To be sure, directors themselves are torn about how best to allocate the supervision of risk management. In interviews with board members, Jay Lorsch, a human-relations professor at Harvard Business School, encountered disagreement over who should be responsible for risk management. At least one director told Lorsch that all risks, including broad business risks, should fall under the audit committee’s umbrella. “Some people believe that [overseeing] risk management [is] the job of the CEO and the management team, and others say the boards should be worried about that but not the audit committee,” says Lorsch. “Then others thought it was a natural thing for the audit committee to do.”

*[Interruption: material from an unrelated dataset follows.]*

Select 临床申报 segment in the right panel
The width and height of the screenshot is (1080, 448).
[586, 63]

What’s largely agreed on is that audit committees will be preoccupied with risk this year. Charles Noski, a former CFO at AT&T who sits on four boards and chairs the audit committees at Microsoft and Morgan Stanley, says he found consensus among participants at a recent audit-committee conference that “risk management [is] probably the number-one issue and number-one topic that will be addressed by audit committees in 2010.”

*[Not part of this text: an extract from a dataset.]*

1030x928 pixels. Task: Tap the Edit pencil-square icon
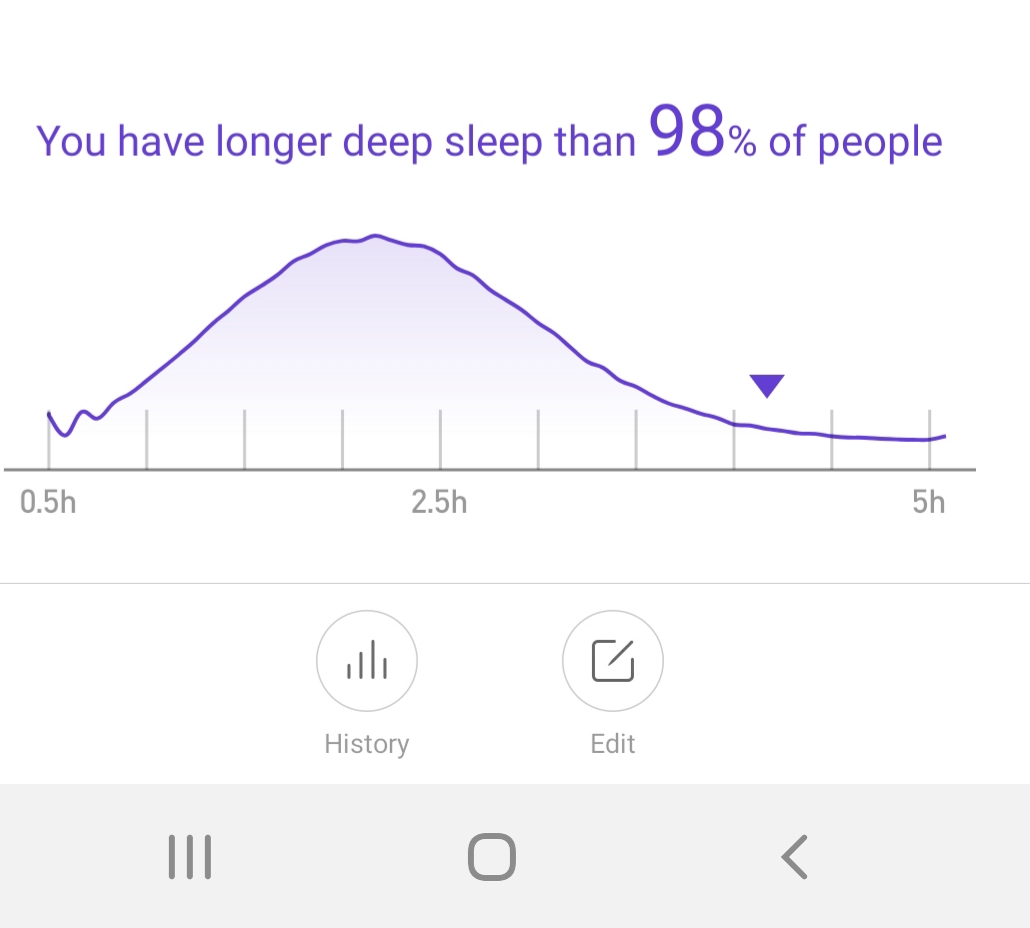613,660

The financial crisis, notes Noski, “heightened the level of interest and time that is being devoted to the topic.” Audit committees have moved on from the complexities of the first few years of Sarbanes-Oxley implementation and are shifting part of their focus to the broader business-risk issues facing the enterprise, he says.
At Fortune Brands, a consumer-brands company, CFO Craig Omtvedt says he will discuss with his audit committee this week various issues surrounding the company’s risk-management program, including how risks are identified and reviewed. The company was one of the first to file a proxy statement under the new disclosure rules.
In its latest proxy statement, Fortune Brands explained that its board is responsible for overseeing the company’s management of risk, and its individual committees manage risks within their respective areas. The audit committee oversees the management of financial risks and keeps tabs on the company’s overall risk-management program from a process standpoint, Omtvedt says.
Omtvedt doesn’t object to the new disclosure rule. “It’s reasonable to request that people take more time and be more formal in communicating how they deal with risks that are inherent to their business,” he says. What’s more, the rule may aid companies in deflecting calls for more-serious reforms of corporate risk-management policies. For instance, a provision in a shareholder-rights bill, introduced by Sen. Charles Schumer (D-N.Y.) last spring, would have required large companies to establish risk committees. Now, the bill appears unlikely to get past the committee stage.